* start Text passage *
She spent a decade in imprisonment till she was released in 1980 during a prisoner exchange with the Marxist-Leninist Popular Front for the Liberation of Palestine.
Odeh now faces deportation from the United States, where she has lived for more than 23 years, after she accepted a plea agreement at the end of March in her three-year battle with the United States government over alleged “immigration fraud.”
For Assil, the choice to feature Odeh and her struggles through her community space, were never a second thought.
“I put Rasmea up there because she is an emblem of resilience,” she told Eater. “She reminds me that as an Arab woman, I should never be afraid to speak up against injustice, no matter what the consequence.”
“The attacks coming against Reem’s are part and parcel of the increased attacks we are seeing against Arab and Muslim communities, even more so under Trump,” she added. “Yet these kinds of attacks labeling Arabs and Muslims as terrorists or terrorism supporters are not new, and as unfortunate as it is, we knew we’d experience some level of this kind of racism and xenophobia. Anybody who accuses us of not being inclusive and not being a safe place for people can walk into our space and know otherwise.”
* end Text passage *
* start Data shown *
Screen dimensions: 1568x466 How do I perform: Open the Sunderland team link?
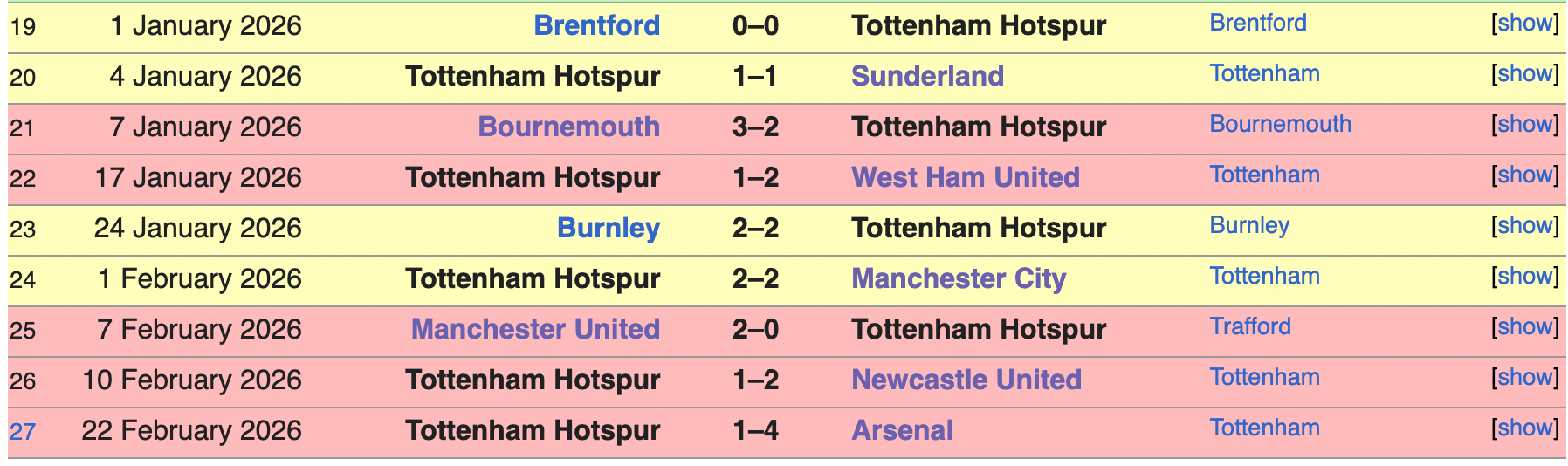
* end Data shown *
[Set tasks]
[a] Please list every length of time given in the text about Rasmea Odeh and Reem's, above the listing.
[b] Carry on the text about Rasmea Odeh and Reem's, picking up after its final sentence.

[Answers to the tasks]
[a]
a decade
more than 23 years
three years

[b]
But for a space that has been community-supported since day one, the concerted efforts of hostility have only affirmed how much Reem’s California Bakery is supported.
“There was a whole campaign that said that there was blood in my food and all this crazy stuff,” pressed Assil.
“And within a day (my supporters) responded and took all those one star reviews away and so that just shows to me that there's a force field of community, that there's nothing to organize to understand the truth.